SafetyWing comes up constantly in expat circles. Here’s an honest look at what it actually covers, what it costs, and whether it’s the right call for someone in our situation.
What SafetyWing Is
SafetyWing runs on a subscription model. You sign up, pay monthly, and can cancel anytime. There’s no fixed contract, no trip end date required, and you can sign up before you leave or after you’ve already arrived abroad. That last part matters more than it sounds. Most insurance companies require you to buy before you leave home.
They offer two main plans for individuals: Nomad Insurance Essential and Nomad Insurance Complete.
Nomad Insurance Essential
This is the emergency coverage plan. It covers hospitalization, surgery, emergency evacuation, and acute medical events. It does not cover routine care, dental checkups, or pre-existing conditions.
For someone aged 60 to 64, Essential runs roughly CA$260 to CA$300 per month (approximately US$189 to US$219). The deductible is US$250 per claim (approximately CA$345). Medical evacuation coverage goes up to US$100,000 (approximately CA$138,000), which is enough for most situations outside of a prolonged ICU stay in an expensive country.
One practical upside worth noting: you can sign up anytime, even after you’ve already left Canada. For every three months abroad, you also get up to 30 days of coverage for short trips back home. That matters if you’re planning to visit family in Canada while living in Albania.
The honest limitation: if you have ongoing health conditions that need regular management, Essential won’t help you with those. It’s a safety net for the unexpected, not a replacement for comprehensive health coverage.
Nomad Insurance Complete
This is the fuller option. It works more like traditional health insurance, the kind you had back in Canada, covering a wide range of medical needs beyond just emergencies. For someone aged 60 to 64, Complete runs roughly CA$645 per month (approximately US$470).
Complete covers GP visits, specialist care, prescriptions, and preventive care. It also includes vaccines and regular screenings, major surgeries and procedures including cancer tests and treatment, and wellness therapies like acupuncture and chiropractic care. Virtual therapy visits in your native language are included, which matters if you’re managing mental health from abroad.

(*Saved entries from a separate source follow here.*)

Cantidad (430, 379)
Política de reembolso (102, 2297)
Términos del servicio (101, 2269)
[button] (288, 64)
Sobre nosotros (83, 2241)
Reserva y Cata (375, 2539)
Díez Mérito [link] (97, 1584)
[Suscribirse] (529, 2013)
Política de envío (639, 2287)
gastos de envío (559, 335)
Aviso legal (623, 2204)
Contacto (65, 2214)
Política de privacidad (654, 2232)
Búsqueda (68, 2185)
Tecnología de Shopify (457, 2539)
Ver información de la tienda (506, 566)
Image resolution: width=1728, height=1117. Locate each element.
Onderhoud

On top of the medical coverage, Complete adds travel protections that Essential doesn’t have: trip cancellation, delayed baggage, cancelled accommodations, and burglary coverage. If you’re moving abroad and still traveling regularly, those extras have real value.
Complete requires an application and approval process, which takes up to 10 days. If approved, coverage starts on the 1st or 15th of the month, whichever comes first.

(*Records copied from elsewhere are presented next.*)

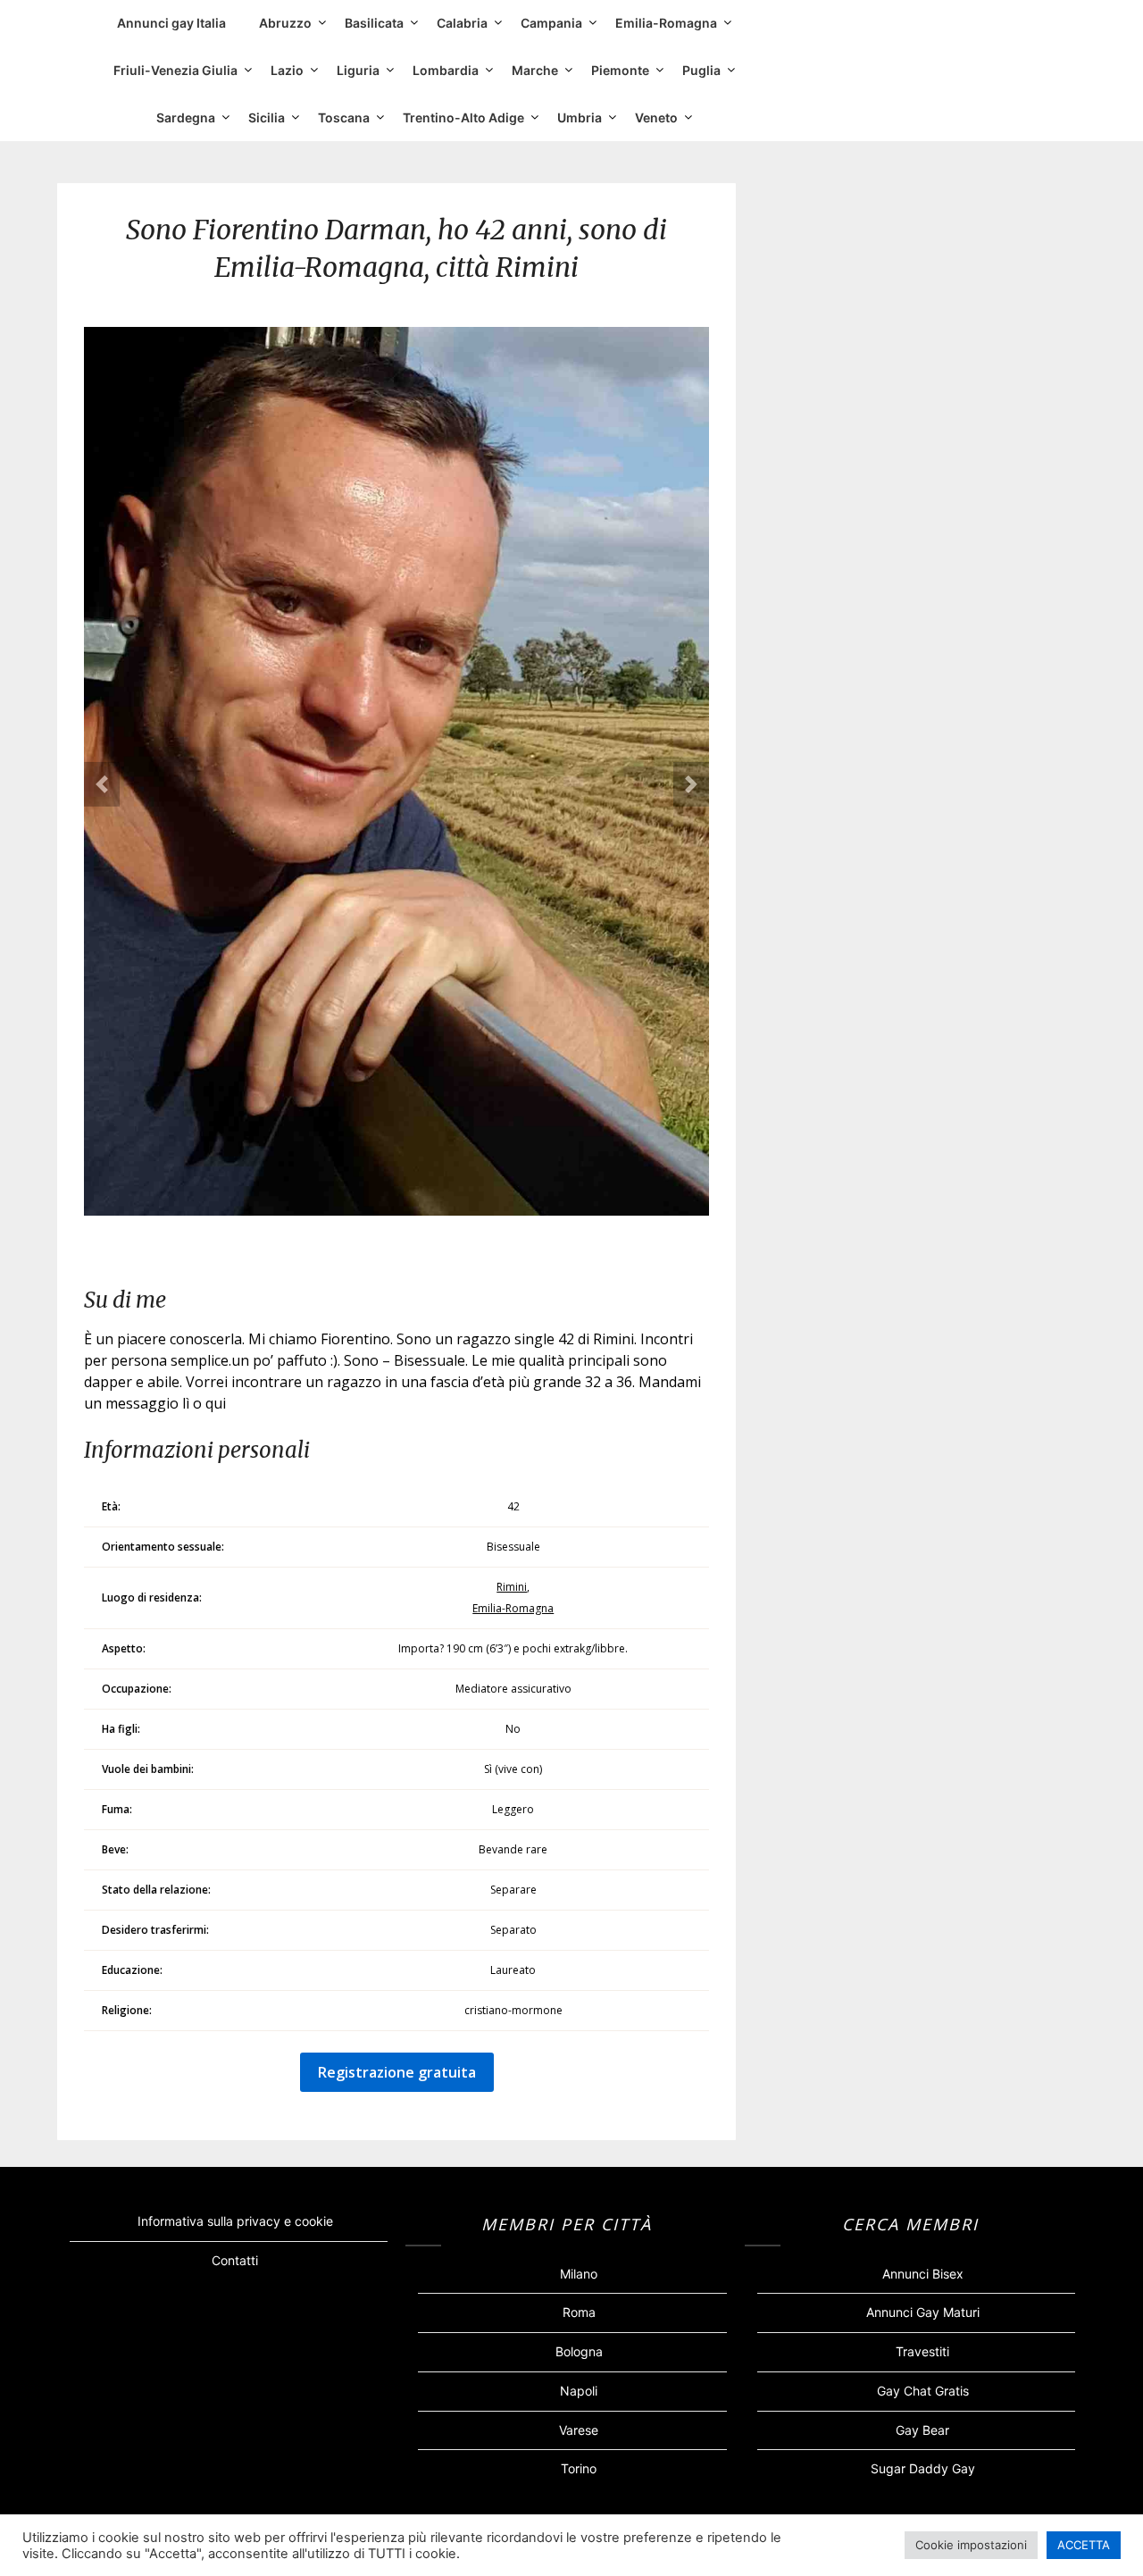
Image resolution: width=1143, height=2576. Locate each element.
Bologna (579, 2351)
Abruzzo (285, 22)
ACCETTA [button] (1083, 2545)
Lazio (287, 70)
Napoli (578, 2390)
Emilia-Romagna (666, 22)
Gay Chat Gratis (923, 2390)
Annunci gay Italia (171, 22)
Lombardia (446, 70)
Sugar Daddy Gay (923, 2468)
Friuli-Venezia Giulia (175, 70)
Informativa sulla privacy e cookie (235, 2221)
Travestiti (922, 2351)
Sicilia (266, 117)
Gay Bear (922, 2430)
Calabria (462, 22)
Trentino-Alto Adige (463, 117)
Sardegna (185, 117)
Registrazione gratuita (397, 2072)
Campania (551, 22)
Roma (579, 2312)
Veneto (656, 117)
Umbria (579, 117)
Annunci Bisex (923, 2273)
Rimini (511, 1586)
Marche (535, 70)
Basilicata (374, 22)
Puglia (701, 70)
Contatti (235, 2260)
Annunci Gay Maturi (923, 2312)
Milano (578, 2273)
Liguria (358, 70)
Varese (578, 2430)
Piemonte (620, 70)
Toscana (344, 117)
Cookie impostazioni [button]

For someone planning a permanent or long-term move, Complete is the more appropriate choice. You’re not passing through. You’re living there. You need coverage that treats you like a resident, not a tourist who got sick.
What It Doesn’t Cover
Both plans exclude pre-existing conditions. If you’ve been diagnosed with something before you sign up, that condition is not covered. This is the most important thing to understand before you buy. SafetyWing is not the right solution if managing an existing condition is your primary health concern abroad.
Neither plan covers visits to your home country beyond 30 days per policy period. If you’re flying back to Canada regularly, coverage there is limited.

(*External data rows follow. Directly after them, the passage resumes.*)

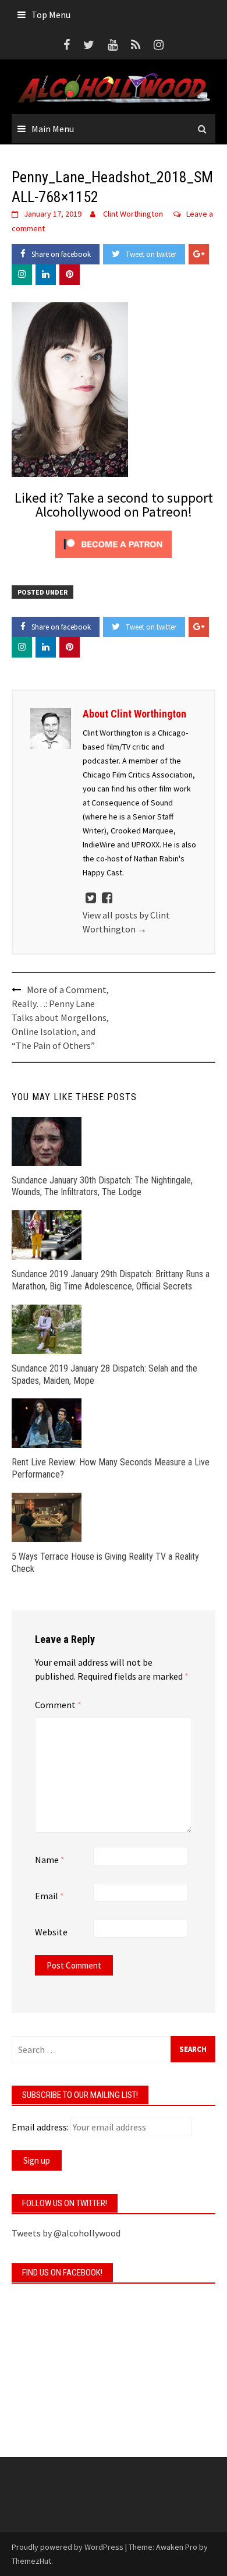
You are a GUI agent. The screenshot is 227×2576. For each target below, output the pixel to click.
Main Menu (52, 129)
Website (51, 1932)
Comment (58, 1705)
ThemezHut (31, 2561)
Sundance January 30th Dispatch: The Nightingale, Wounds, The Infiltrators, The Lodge (102, 1186)
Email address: (40, 2127)
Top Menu (50, 14)
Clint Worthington (133, 214)
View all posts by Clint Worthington (126, 922)
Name (50, 1859)
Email (49, 1896)
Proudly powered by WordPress (67, 2547)
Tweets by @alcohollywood (66, 2233)
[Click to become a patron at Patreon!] (113, 543)
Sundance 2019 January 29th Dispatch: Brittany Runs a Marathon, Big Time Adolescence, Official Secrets (111, 1280)
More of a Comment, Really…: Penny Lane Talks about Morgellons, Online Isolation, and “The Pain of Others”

The Albania-Specific Picture
Private clinics in Tirana and major cities charge CA$28 to CA$55 per GP visit (approximately US$20 to US$40). Most expats pay out of pocket for routine care and rely on insurance for serious events. In that context, SafetyWing Essential covers exactly what you need most. The expensive unexpected stuff, while keeping monthly costs manageable.
If something goes seriously wrong and Albanian facilities aren’t adequate, SafetyWing covers medical evacuation. Greece is under an hour by air and has solid private hospitals. That’s your safety valve.
The Verdict for Canadians Over 50
SafetyWing Essential is a reasonable starting point if you’re in good health with no significant pre-existing conditions. It handles emergencies, keeps costs reasonable, and satisfies the Albanian residency insurance requirement.
SafetyWing Complete makes more sense if you want ongoing care covered and you’re planning to stay long-term. The price is higher but the coverage is closer to what you had in Canada, and it’s still significantly cheaper than Canadian private health insurance. If mental health support matters to you, the virtual therapy inclusion is worth factoring in.
Neither plan is a complete solution for someone with serious pre-existing conditions. If that’s your situation, you’ll need to look at providers like Cigna Global or AXA who offer more comprehensive underwriting options.